Yuri Antoshkin held the position of General Manager, Prestigio EMEA, from 2006 to October 2014. Over this decade the company's sales increased almost 30 times followed by the established cooperation with the largest Russian electronic retailers (Euroset, Eldorado, M.video and others). The Prestigio brand has become the leader in the Russian market of GPS navigation devices and has entered the top 3 of the tablet computers market in Russia. In 2011 Prestigio navigation system was ranked first in sales in Russia with a market share 28.5%.

In 2013 Prestigio introduced the first two ranges of B2B products: MultiBoard (interactive flat panel displays with Windows PCs and supporting software for meeting rooms and education) and Digital Signage (public information screens). In 2016 MultiBoard range extended with the biggest ultra high definition display with interactive touch features - MultiBoard 98" UHD.

In April 2013 ASBIS in cooperation with Intel started to develop a new smartphone under the brand Prestigio. Smartphone Prestigio MultiPhone PAP5430 with the processor Intel Atom Z2420 went on sale in August 2013.

On October 24, 2013, Prestigio and MediaTek introduced the new models of tablets based on MediaTek MT8389 processor.

In 2019, the brand launched Prestigio Click&Touch – a keyboard based on Touch On Keys technology that enables a user to control a cursor, click, scroll and zoom directly on the keyboard surface like on a traditional touchpad. The keyboard won Red Dot Awards 2020 in the Computer and Information Technology, TV and Home Entertainment, Smart Product, and Innovative Product categories. A year later, the second generation of the keyboard – Prestigio Click&Touch 2, also won the Red Dot Awards in the Computer and Information Technology category.

=== Canyon ===
The brand was established in 2003 in the Netherlands and focuses on computer and mobile accessories, gaming peripherals, and smart watches.
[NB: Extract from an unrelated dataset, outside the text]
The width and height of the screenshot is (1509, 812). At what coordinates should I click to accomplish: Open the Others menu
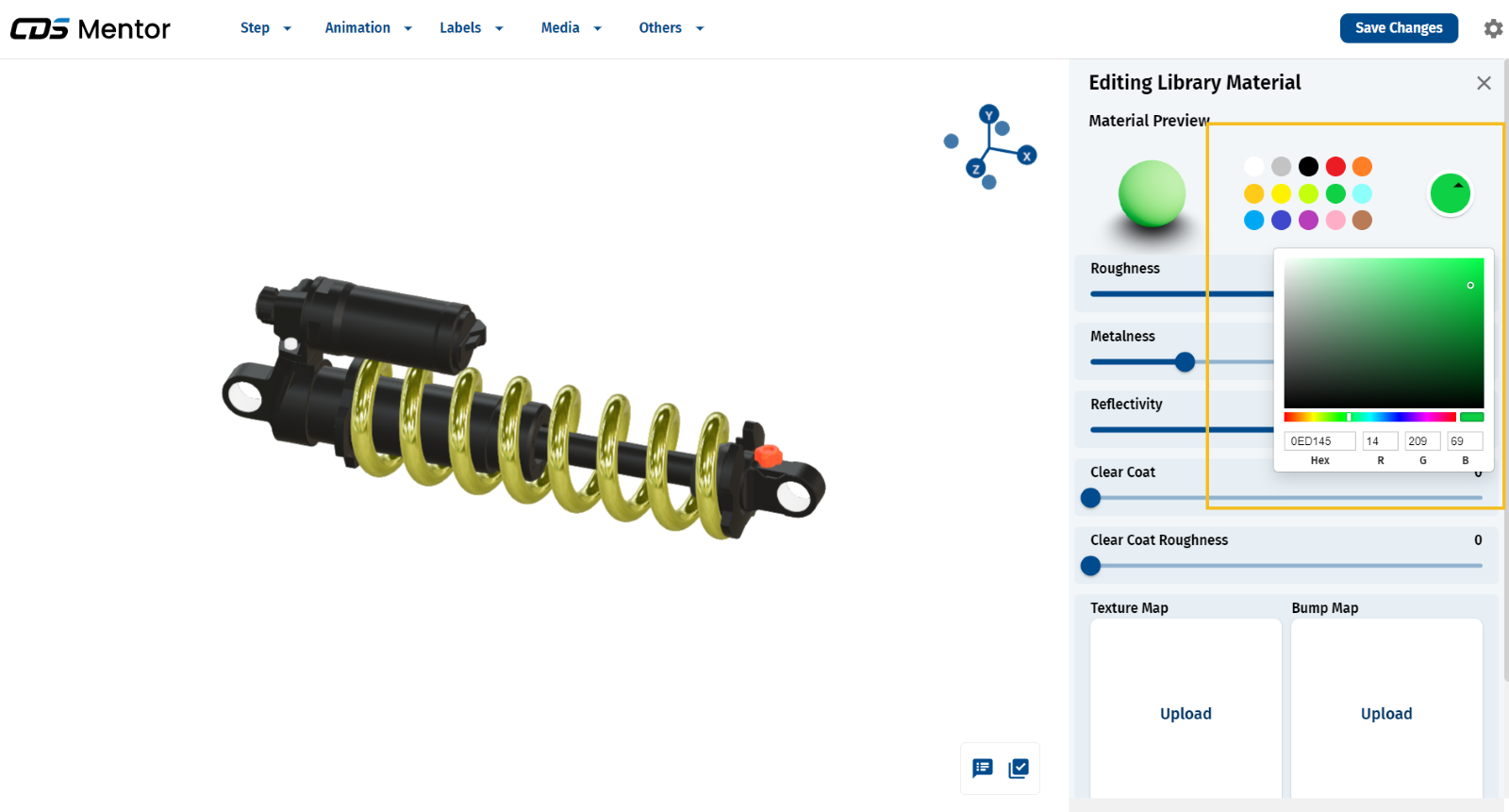pyautogui.click(x=671, y=28)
It grew to have 16 offices across Europe and sold more than 762,000 devices in Eastern Europe in 2021.

=== Perenio ===
Launched in 2018 and located in Czech Republic, Perenio specializes in the Internet of Things, Smart Home/Office, and Smart Health. In 2021 the brand has launched an innovative anti-virus device - Perenio Ionic Shield. The device was designed to prevent infectious diseases caused by known coronaviruses and their strains - including Sars-CoV-2. The ion complex emitted by the device has sufficient kinetic energy to destroy the positively charged outer membrane of coronaviruses and their negatively charged RNA.

=== AENO ===
AENO is a brand of smart home appliances, created and manufactured in China. ASBIS announced this brand at the end of 2021 and the first product categories were released shortly afterwards.
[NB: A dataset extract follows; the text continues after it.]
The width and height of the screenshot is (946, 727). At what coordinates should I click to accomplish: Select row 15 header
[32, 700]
== Financial performance ==
In 2013 the company's revenues increased by 10.06% to reach $1.92 billion. Operating income reached $31.939 million and net income grew by 40.51% to reach $12.712 million. EBITDA increased by 50.95% to reach $34.84 million. The company's revenue from the sales of private labels Prestigio and Canyon grew to a historical record of $468.988 million, and as a result of the own brand contribution, the total revenue growth was 24.42%.
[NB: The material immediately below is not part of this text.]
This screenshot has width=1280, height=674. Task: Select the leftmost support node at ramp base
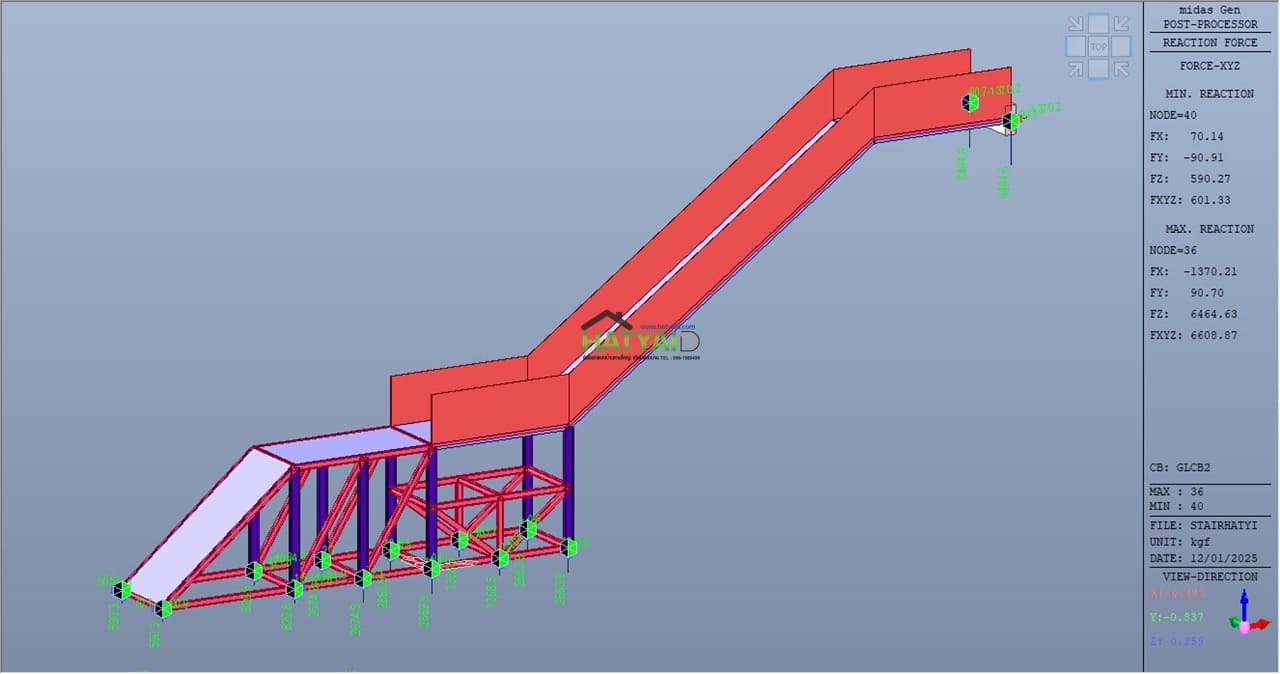121,590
In 2021, ASBIS achieved record-breaking financial results both in the fourth quarter and throughout the year. Sales revenues in 2021 exceeded the threshold of US$3 billion for the first time and amounted to nearly US$3.1 billion, compared to US$2.4 billion in 2020, an increase of 30%. Net profit during that time doubled to $77.1 million, compared to $36.5 million in 2020.